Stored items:
++++++++++
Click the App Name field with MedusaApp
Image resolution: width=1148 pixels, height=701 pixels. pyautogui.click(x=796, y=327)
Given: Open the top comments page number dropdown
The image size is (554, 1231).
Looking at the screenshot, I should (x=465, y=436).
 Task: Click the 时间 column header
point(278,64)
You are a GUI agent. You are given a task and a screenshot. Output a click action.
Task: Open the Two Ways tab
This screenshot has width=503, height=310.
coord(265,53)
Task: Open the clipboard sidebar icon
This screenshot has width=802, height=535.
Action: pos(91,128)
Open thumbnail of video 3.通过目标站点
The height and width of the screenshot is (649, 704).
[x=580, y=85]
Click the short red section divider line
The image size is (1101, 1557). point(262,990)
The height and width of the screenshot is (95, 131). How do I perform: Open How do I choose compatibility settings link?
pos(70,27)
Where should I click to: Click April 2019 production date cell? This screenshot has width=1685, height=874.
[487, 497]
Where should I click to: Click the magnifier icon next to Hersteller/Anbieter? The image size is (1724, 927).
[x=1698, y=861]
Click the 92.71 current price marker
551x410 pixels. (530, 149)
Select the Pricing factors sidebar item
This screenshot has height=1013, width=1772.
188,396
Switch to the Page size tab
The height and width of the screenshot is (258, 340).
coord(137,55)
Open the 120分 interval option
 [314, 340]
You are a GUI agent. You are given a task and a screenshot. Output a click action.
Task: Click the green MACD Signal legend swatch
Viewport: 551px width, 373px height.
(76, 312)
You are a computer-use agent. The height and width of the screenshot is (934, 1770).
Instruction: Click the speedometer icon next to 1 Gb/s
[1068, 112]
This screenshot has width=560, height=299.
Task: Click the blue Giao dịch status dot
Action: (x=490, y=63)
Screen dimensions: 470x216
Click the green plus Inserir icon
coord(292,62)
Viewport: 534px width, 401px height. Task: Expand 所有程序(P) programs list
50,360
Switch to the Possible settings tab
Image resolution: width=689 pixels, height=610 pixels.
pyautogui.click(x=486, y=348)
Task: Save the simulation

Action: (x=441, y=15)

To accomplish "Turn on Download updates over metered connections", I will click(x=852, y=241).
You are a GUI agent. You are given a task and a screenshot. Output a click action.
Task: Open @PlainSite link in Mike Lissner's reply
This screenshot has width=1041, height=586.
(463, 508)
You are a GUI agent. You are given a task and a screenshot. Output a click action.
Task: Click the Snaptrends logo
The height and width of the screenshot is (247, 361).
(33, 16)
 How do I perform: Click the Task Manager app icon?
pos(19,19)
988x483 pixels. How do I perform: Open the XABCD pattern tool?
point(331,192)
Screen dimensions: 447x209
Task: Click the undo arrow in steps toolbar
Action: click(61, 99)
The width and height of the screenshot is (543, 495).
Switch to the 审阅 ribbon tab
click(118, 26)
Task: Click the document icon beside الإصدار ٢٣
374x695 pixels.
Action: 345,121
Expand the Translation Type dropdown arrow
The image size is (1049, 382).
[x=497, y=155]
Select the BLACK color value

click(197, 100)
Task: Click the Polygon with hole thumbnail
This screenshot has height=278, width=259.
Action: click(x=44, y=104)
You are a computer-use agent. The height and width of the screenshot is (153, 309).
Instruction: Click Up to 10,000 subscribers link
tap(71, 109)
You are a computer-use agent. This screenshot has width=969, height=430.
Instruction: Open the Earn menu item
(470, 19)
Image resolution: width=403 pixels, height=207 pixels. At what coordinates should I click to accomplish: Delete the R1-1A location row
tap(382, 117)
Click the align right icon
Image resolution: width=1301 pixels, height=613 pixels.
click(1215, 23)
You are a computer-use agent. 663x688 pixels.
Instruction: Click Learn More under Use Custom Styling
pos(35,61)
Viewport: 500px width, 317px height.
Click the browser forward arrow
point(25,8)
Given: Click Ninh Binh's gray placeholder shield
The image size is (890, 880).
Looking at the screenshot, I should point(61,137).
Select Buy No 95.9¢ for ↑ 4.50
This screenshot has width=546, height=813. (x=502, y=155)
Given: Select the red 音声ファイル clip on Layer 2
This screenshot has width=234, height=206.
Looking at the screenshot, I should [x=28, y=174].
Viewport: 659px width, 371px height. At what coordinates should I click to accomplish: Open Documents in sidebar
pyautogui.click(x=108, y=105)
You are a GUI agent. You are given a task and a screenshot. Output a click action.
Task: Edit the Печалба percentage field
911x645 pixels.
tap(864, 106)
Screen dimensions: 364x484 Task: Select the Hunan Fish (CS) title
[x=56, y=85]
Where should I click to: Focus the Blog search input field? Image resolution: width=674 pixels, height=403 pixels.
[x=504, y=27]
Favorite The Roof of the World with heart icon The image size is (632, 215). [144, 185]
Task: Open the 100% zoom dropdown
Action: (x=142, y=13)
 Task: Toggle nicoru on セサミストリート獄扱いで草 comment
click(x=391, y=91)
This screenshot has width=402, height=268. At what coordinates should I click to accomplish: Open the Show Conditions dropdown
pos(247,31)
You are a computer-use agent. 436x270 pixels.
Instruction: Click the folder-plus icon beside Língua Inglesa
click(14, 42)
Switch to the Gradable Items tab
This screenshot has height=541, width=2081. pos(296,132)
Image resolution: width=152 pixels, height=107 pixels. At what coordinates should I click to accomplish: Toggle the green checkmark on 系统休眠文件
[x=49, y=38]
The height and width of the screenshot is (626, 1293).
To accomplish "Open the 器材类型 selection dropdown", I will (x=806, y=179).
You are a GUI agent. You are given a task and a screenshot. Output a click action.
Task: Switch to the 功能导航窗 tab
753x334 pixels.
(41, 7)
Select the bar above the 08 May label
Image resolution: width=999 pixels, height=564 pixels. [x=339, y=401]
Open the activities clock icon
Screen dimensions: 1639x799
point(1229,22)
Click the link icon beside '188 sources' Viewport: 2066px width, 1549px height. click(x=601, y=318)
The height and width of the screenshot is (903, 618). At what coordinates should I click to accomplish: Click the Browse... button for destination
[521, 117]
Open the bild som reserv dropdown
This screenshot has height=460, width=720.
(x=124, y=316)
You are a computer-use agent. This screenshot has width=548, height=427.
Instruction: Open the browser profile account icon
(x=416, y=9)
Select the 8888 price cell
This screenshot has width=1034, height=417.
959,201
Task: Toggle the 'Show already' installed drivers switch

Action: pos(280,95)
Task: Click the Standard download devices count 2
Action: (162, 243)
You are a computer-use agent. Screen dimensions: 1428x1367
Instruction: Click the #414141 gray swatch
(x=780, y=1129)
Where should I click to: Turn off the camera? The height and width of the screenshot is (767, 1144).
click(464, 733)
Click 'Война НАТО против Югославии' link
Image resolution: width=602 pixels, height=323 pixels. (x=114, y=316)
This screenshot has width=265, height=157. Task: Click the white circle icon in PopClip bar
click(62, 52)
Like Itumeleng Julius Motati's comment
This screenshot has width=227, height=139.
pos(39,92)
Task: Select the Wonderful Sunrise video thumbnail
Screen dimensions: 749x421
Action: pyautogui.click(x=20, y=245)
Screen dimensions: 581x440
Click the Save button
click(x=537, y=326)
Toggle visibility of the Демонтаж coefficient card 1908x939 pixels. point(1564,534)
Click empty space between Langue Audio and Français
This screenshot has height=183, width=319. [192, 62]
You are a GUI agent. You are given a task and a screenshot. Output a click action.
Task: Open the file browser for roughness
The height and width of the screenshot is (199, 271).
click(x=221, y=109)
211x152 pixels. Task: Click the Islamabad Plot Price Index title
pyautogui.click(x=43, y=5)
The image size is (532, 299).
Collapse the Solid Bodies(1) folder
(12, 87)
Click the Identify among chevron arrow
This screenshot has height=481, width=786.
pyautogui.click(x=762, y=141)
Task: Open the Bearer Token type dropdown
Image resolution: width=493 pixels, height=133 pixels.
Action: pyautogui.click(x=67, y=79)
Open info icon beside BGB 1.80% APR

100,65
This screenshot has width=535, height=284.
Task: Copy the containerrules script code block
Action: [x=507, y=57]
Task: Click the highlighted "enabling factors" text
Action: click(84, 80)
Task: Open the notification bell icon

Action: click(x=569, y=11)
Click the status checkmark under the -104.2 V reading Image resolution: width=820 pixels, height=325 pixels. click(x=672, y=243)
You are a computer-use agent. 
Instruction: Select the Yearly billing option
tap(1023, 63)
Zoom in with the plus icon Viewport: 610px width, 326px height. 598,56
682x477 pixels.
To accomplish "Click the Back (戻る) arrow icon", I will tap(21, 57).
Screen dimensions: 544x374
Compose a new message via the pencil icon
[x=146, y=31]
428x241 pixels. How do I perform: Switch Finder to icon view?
++++++++++
The answer is the line with "Image resolution: width=493" plus every line after it to the last line of the entries above, copied exactly and with no other lines.

Image resolution: width=493 pixels, height=133 pixels.
Action: pyautogui.click(x=67, y=79)
Open info icon beside BGB 1.80% APR

100,65
This screenshot has width=535, height=284.
Task: Copy the containerrules script code block
Action: [x=507, y=57]
Task: Click the highlighted "enabling factors" text
Action: click(84, 80)
Task: Open the notification bell icon

Action: click(x=569, y=11)
Click the status checkmark under the -104.2 V reading Image resolution: width=820 pixels, height=325 pixels. click(x=672, y=243)
You are a computer-use agent. 
Instruction: Select the Yearly billing option
tap(1023, 63)
Zoom in with the plus icon Viewport: 610px width, 326px height. 598,56
682x477 pixels.
To accomplish "Click the Back (戻る) arrow icon", I will tap(21, 57).
Screen dimensions: 544x374
Compose a new message via the pencil icon
[x=146, y=31]
428x241 pixels. How do I perform: Switch Finder to icon view?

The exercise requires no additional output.